* TASK GOAL *
Reproduce word for word every line from the one containing "658x999 pixels. At" to the final line of the data below; omit the pictures.

* DATASET RECORDS *
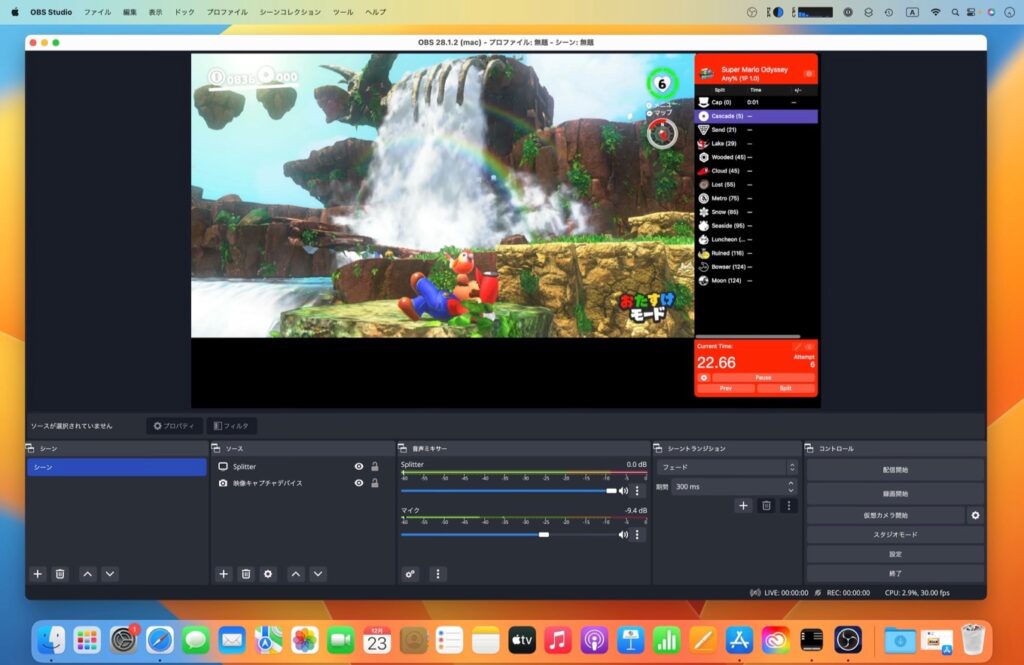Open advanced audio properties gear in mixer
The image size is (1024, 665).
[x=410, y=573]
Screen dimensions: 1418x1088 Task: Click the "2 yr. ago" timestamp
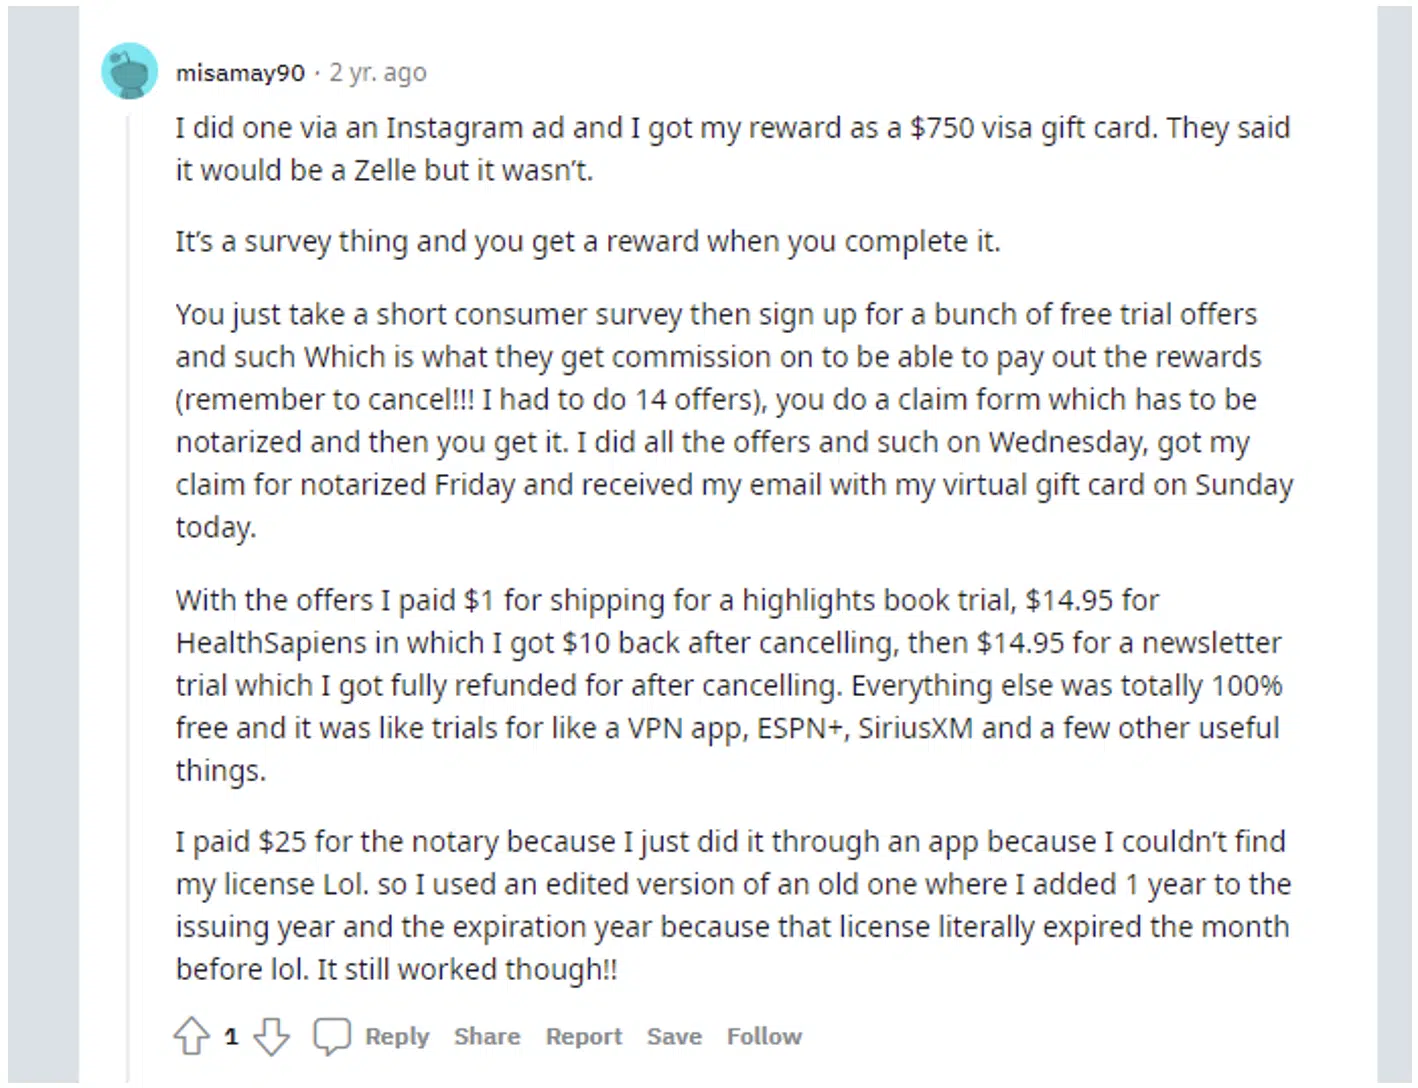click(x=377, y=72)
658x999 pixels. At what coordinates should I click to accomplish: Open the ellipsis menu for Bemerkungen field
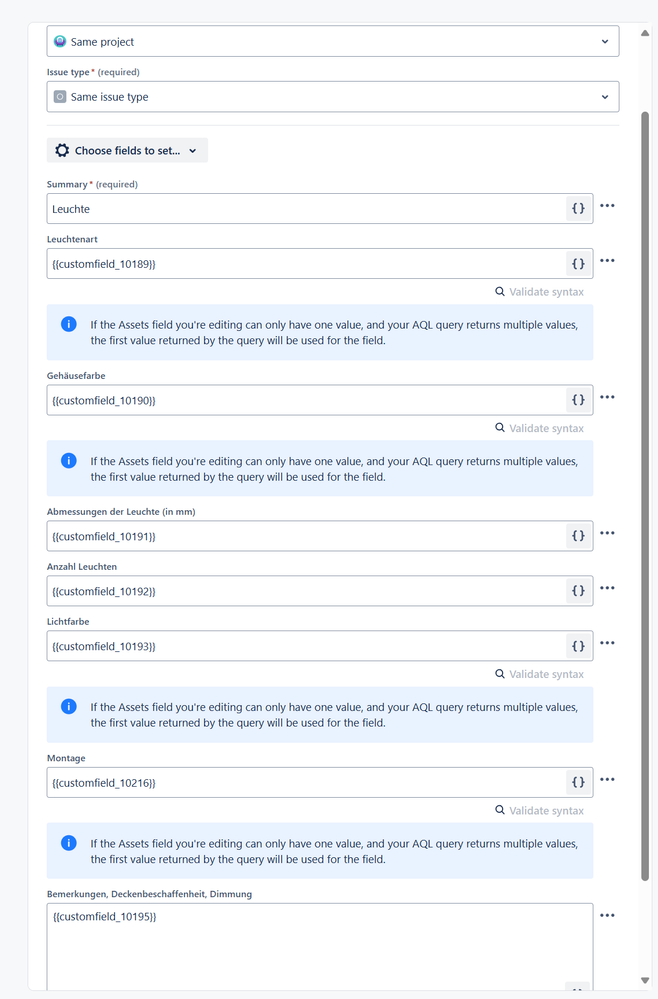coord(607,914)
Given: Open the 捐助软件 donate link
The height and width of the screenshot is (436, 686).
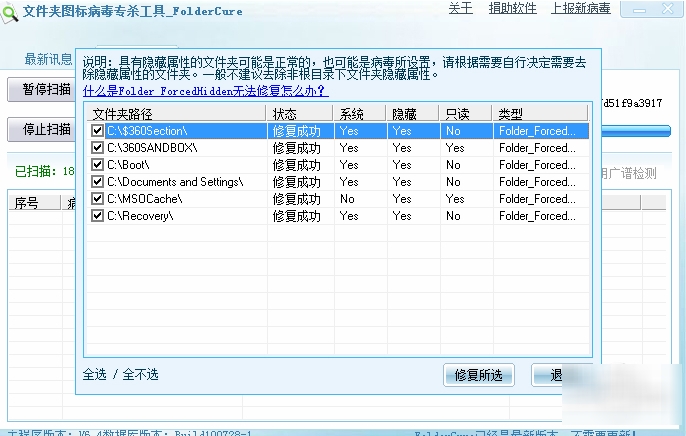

* SOLUTION FOR THIS EXERCISE *
658x999 pixels. At what coordinates should I click to accomplish: Open the ellipsis menu for Bemerkungen field
coord(607,914)
Given: Open the 捐助软件 donate link
The height and width of the screenshot is (436, 686).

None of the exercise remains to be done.